Example: Supervised Classification App

Running Python code requires a running Python kernel. Click the –> Live Code button above on this page to run the code below.

Warning

🚧 This site is under construction! As of now, the Python kernel may not run on the page or have very long wait times. Also, expect typos.👷🏽‍♀️

Example: Supervised Classification App#

A supervised classification method fits the project requirements well and is so a good place to start. The nature of your Data and organizational needs dictate which methods you can use. So what type of data works with supervised classification methods?

One of the features (columns) contains mutually exclusive categories you want to predict (the dependent variable).
At least one other feature (the independent variable(s)).

This will be a simple example. Simple data. Simple model. Simple interface. However, it does demonstrate the minimum requirements for part C. We’ll also show how things can progressively be improved, building on the working code. Simple is a great place to start -scaling up is typically easier than going in the other direction.

Purple iris with arrows denoting the width and length of the petal and sepal. Gird of four panels showing 2D regions defining iris type classification using independent variables sepal length and width determined by SVC using linear, linearSVC, RBF, and degree 3 polynomial kernels. The data points in each panel are divided into blue, light-blue, and red regions.

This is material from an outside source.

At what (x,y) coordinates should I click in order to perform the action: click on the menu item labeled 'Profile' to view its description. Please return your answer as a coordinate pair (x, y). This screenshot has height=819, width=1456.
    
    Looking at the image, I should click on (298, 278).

Let’s look at the famous Fisher’s Iris data set:

	sepal-length	sepal-width	petal-length	petal-width	type
0	5.1	3.5	1.4	0.2	Iris-setosa
1	4.9	3.0	1.4	0.2	Iris-setosa
2	4.7	3.2	1.3	0.2	Iris-setosa
3	4.6	3.1	1.5	0.2	Iris-setosa
4	5.0	3.6	1.4	0.2	Iris-setosa
...	...	...	...	...	...
145	6.7	3.0	5.2	2.3	Iris-virginica
146	6.3	2.5	5.0	1.9	Iris-virginica
147	6.5	3.0	5.2	2.0	Iris-virginica
148	6.2	3.4	5.4	2.3	Iris-virginica
149	5.9	3.0	5.1	1.8	Iris-virginica

Though we described everything as “simple,” we’ll also see that this dataset is quite rich with angles to investigate. At this point, we have many options, but for a classification project we need a categorical feature as our dependent variable, and for this, we only have the choice: type.

	sepal-length	sepal-width	petal-length	petal-width	type
0	5.1	3.5	1.4	0.2	Iris-setosa
1	4.9	3.0	1.4	0.2	Iris-setosa
2	4.7	3.2	1.3	0.2	Iris-setosa
3	4.6	3.1	1.5	0.2	Iris-setosa
4	5.0	3.6	1.4	0.2	Iris-setosa
...	...	...	...	...	...
145	6.7	3.0	5.2	2.3	Iris-virginica
146	6.3	2.5	5.0	1.9	Iris-virginica
147	6.5	3.0	5.2	2.0	Iris-virginica
148	6.2	3.4	5.4	2.3	Iris-virginica
149	5.9	3.0	5.1	1.8	Iris-virginica

The highlighted column, type provides a category to predict/classify (dependent variables), and the non-highlighted columns are something by which to make that prediction/classification (independent variables).